WHAT NEEDS TO BE DONE: From the entries that follow, reproduce exactly and only the lines from the line with "Task: Click the" to the line with "Image resolution: width=800", endpoints included.

DATASET RECORDS:

***

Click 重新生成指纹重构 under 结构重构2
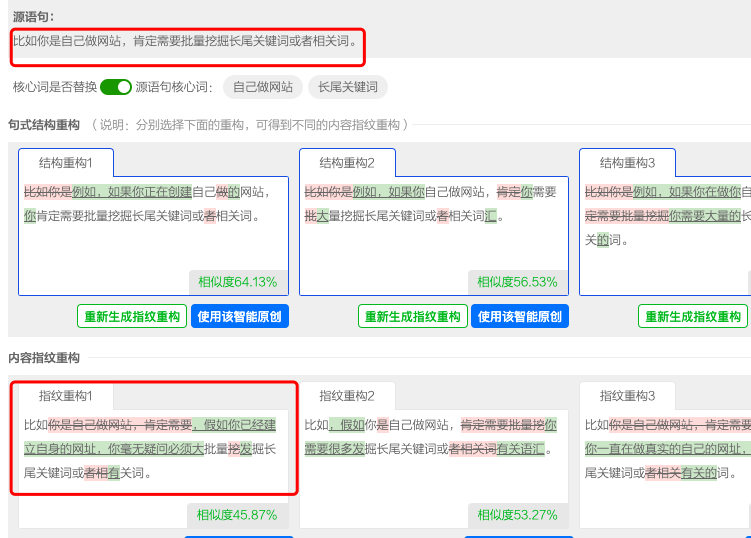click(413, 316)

***

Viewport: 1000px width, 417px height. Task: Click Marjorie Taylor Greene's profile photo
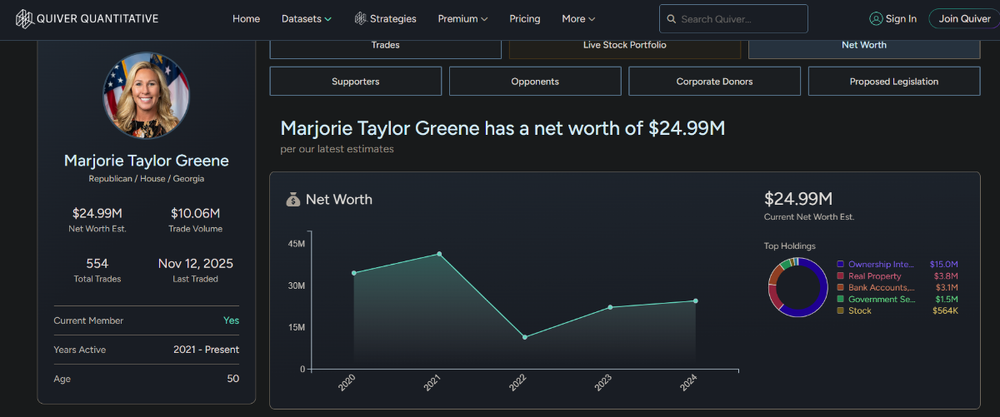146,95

***

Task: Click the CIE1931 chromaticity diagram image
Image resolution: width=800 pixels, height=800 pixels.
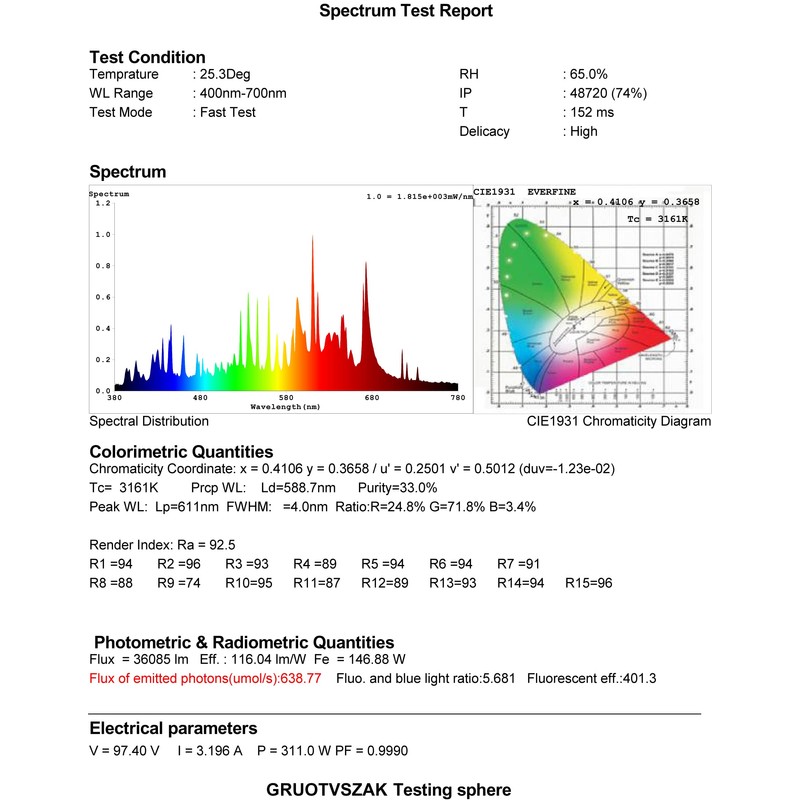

***

WORKED SOLUTION:
Task: Click the CIE1931 chromaticity diagram image
Image resolution: width=800 pixels, height=800 pixels.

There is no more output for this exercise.